French retailer Casino sells shares

Written By Janice Doughtrey

French retailer Casino has sold a majority stake in Brazilian footwear and accessory maker Assai to cut its debt. The company said that it plans to use the money from the sale to reduce its net debt by €50 million ($64 million) and free up resources for strategic investments. Casino is one of France’s largest retail groups, with around 2,000 stores across France and 11 international store brands. It has been struggling since the financial crisis as shoppers have turned to budget retailers such as Zara and H&M. Assai was founded in 2007 by entrepreneur Bruno Mansur. The company manufactures shoes, handbags, eyewear, accessories, home furnishings and bedding.

French retailer Casino sells shares in Brazil’s Assai to cut debt

French retailer Casino sells shares in Brazil’s Assai to cut debt

Casino, the French retailer, has announced that it has sold its majority stake in Brazilian-based textile company Assai to reduce its debt. The move comes as the company reports a fall in profits for the first half of 2017.

The deal will see Casino receive $30 million in cash and another $50 million worth of shares over three years. These will help to pay down its debts, which totalled €1 billion at the end of 2016.

Assai was founded in 1873 and operates across six countries. It produces fabrics and textiles for both home and industrial use, with products exported to more than 90 countries around the world.

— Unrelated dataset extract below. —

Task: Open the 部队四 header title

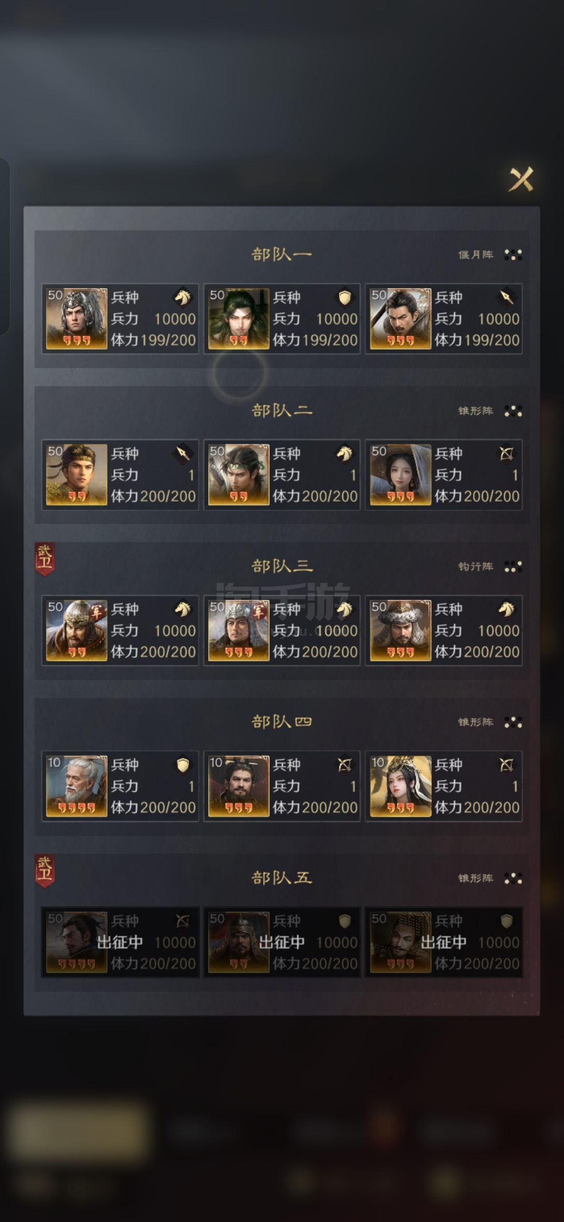Action: click(x=282, y=722)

Assai Brazil plans to use the funds to reduce its debt

Asai Brazil plans to use the funds to reduce its debt

French retailer Casino has sold shares in Brazil’s Assai to cut debt. The move comes as Assai looks to reduce its debt which stands at around BRL 550 million (£240 million). In a statement, Casino said that it had sold its stake in the company “to secure a future for all stakeholders”. It added that the proceeds from the sale would be used “to further reduce Assai’s indebtedness and improve its liquidity position”. In March, Assai received a EUR 50 million loan from France’s Cofidis bank.

The deal is a significant step for Assai Brazil, which has been struggling lately

The deal is a significant step for Assai Brazil, which has been struggling lately. Casino bought the company’s shares for $1.5 million in cash and intends to use them to reduce its debt. The company has been struggling with debts totaling $60 million, although it has increased sales by 40% this year. The sale should help the company turnaround its finances and increase its competitiveness in the Brazilian market.

The sale could help Casino avoid a bankruptcy

Casino has announced a sale of shares in Brazilian retailer Assai to reduce its debt. The move comes as the company looks to avoid bankruptcy. Casino is currently in talks with creditors to restructure its debt, but has warned that if a solution isn’t found, it may have to file for insolvency. This sale could help the company secure a more favourable deal with creditors.

Casino’s chairman and CEO said that this move was necessary to “ensure the long-term viability” of the company. While the sale will only bring in around £10 million, it’s hoped that it will allow Casino to continue operating without having to resort to drastic measures such as layoffs or closures.

This decision comes after disappointing sales figures for the company in 2017. In January of this year, Casino announced that sales had decreased by 11% compared to 2016, attributing this decrease to “the general slowdown of Brazil’s economy.” This news came just weeks after rival retailer Zara filed for bankruptcy protection in Brazil due to similar economic circumstances.

With competition from global retailers continuing to increase, particularly in Brazil where high inflation and sluggish economic growth have put pressure on consumer spending, it’s clear that Casino faces an uphill battle if it hope seeks to remain solvent into the future.

Conclusion

French retailer Casino has sold shares in Brazilian restaurant chain Assai to reduce its debt load. The company said that it will receive $10 million for the sale, which is expected to close by the end of the year.